- WHAT IS EXPECTED
Reproduce the items starting at the line containing "Locate an element on the screen. Image" and ending at the line containing "accordion-2-header: Accordion 2", renaming "pixels" to "px" wherever it occurs and leaving everything else unchanged. Return only those lines, and omit the pictures.

Start of DATASET EXCERPTS

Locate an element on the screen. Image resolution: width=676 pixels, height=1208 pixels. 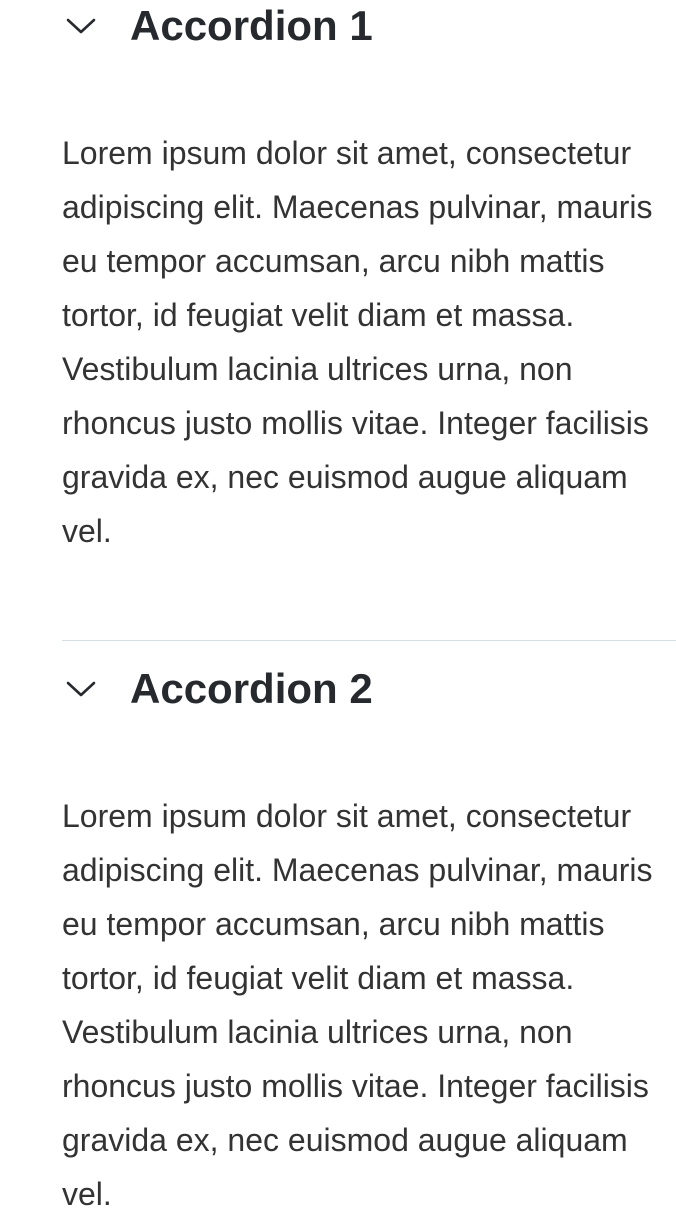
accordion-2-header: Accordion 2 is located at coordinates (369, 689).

End of DATASET EXCERPTS
Start of DATASET EXCERPTS

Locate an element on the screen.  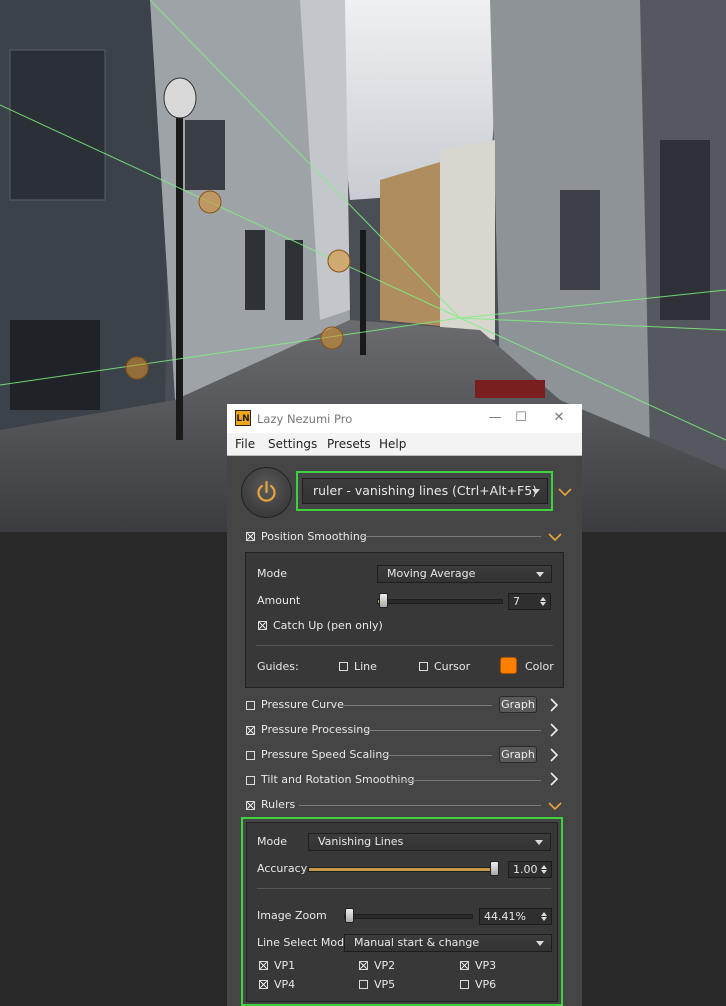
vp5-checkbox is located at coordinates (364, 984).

End of DATASET EXCERPTS
Start of DATASET EXCERPTS

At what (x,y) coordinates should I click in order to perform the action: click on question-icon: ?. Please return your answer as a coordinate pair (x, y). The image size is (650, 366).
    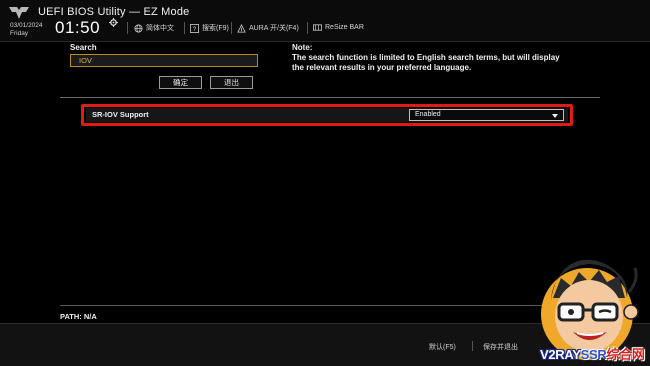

End of DATASET EXCERPTS

- EXERCISE OUTPUT
Locate an element on the screen. Image resolution: width=676 px, height=1208 px. 
accordion-2-header: Accordion 2 is located at coordinates (369, 689).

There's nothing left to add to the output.